§ Korte oefening
Filter de records hieronder en neem elke regel over waarin het woord "screenshot" voorkomt. Hoofdletters en kleine letters tellen mee.

§ Getoonde records
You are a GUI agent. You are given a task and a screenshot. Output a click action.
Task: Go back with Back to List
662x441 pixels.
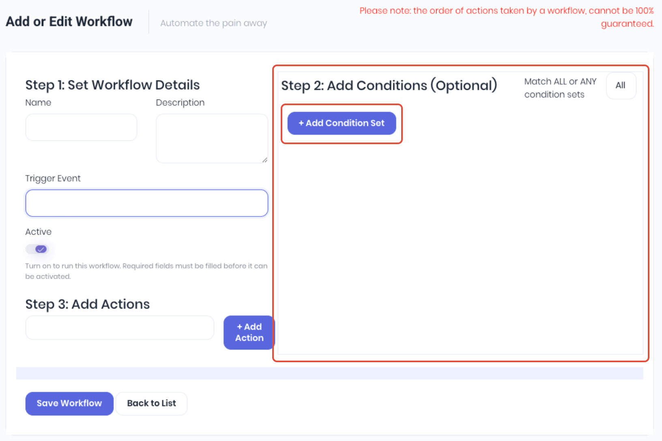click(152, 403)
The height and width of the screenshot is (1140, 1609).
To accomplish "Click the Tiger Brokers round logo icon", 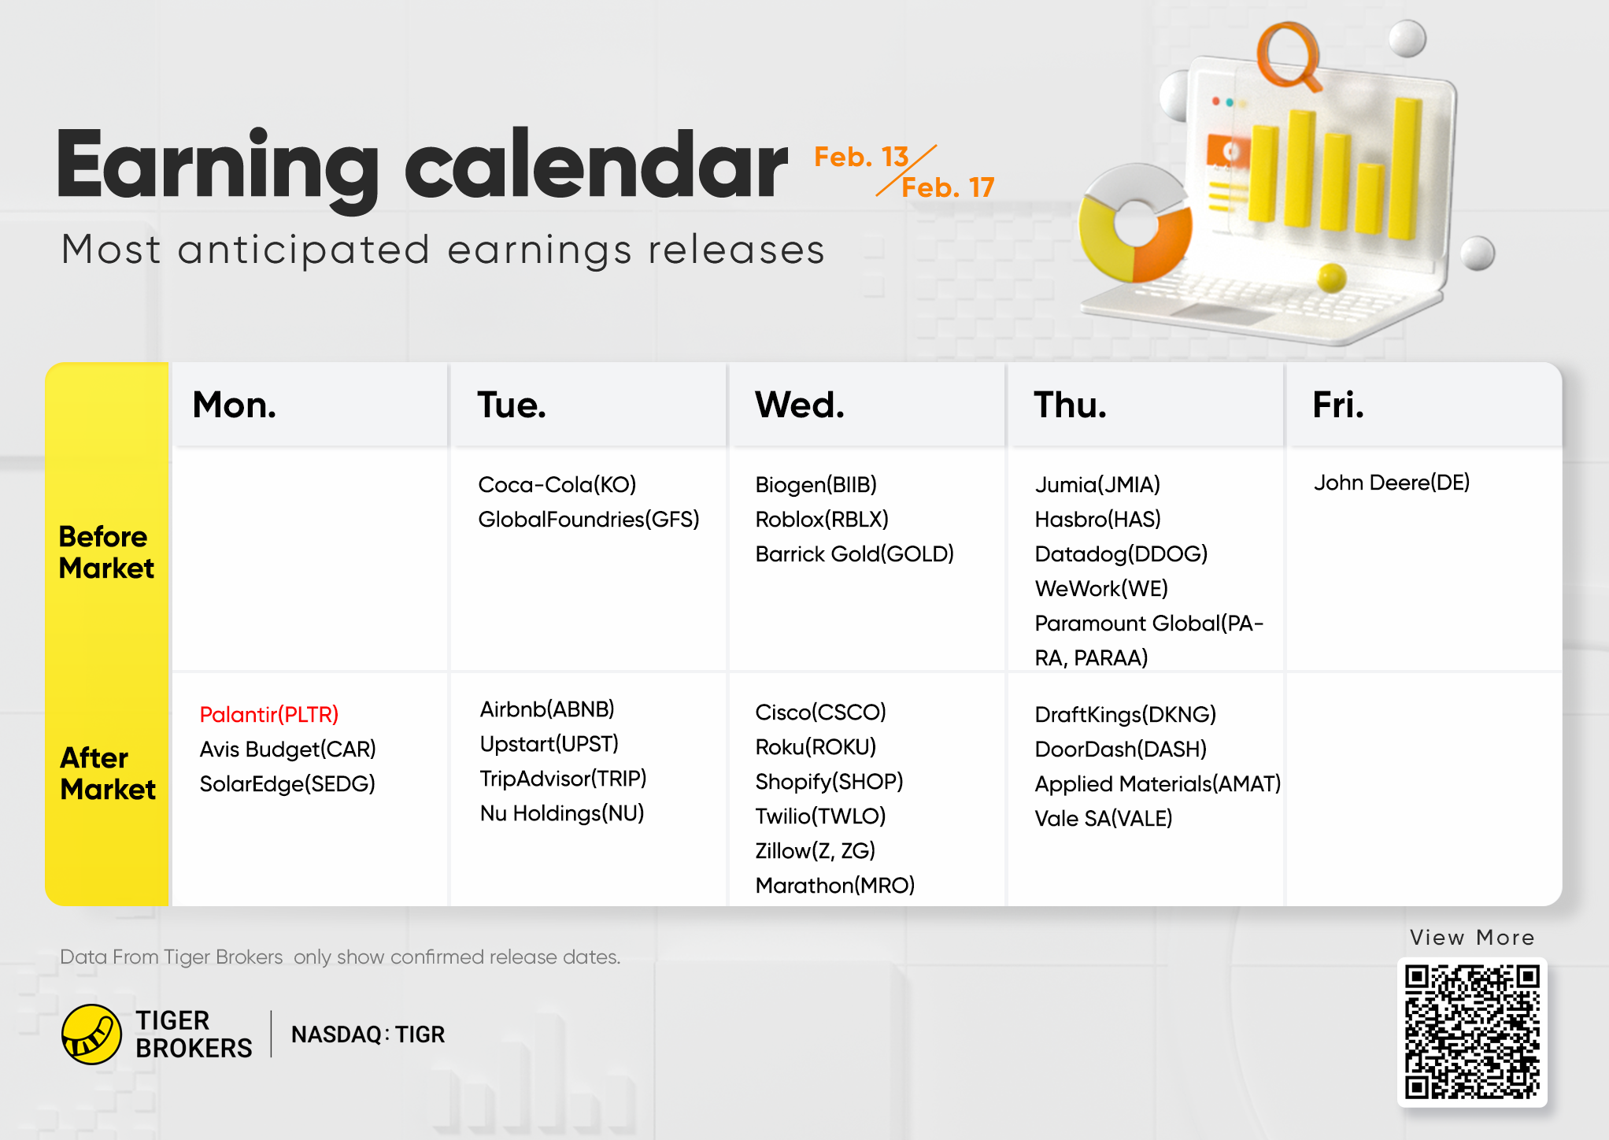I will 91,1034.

§ Uitgewerkt antwoord
You are a GUI agent. You are given a task and a screenshot. Output a click action.
The height and width of the screenshot is (1140, 1609).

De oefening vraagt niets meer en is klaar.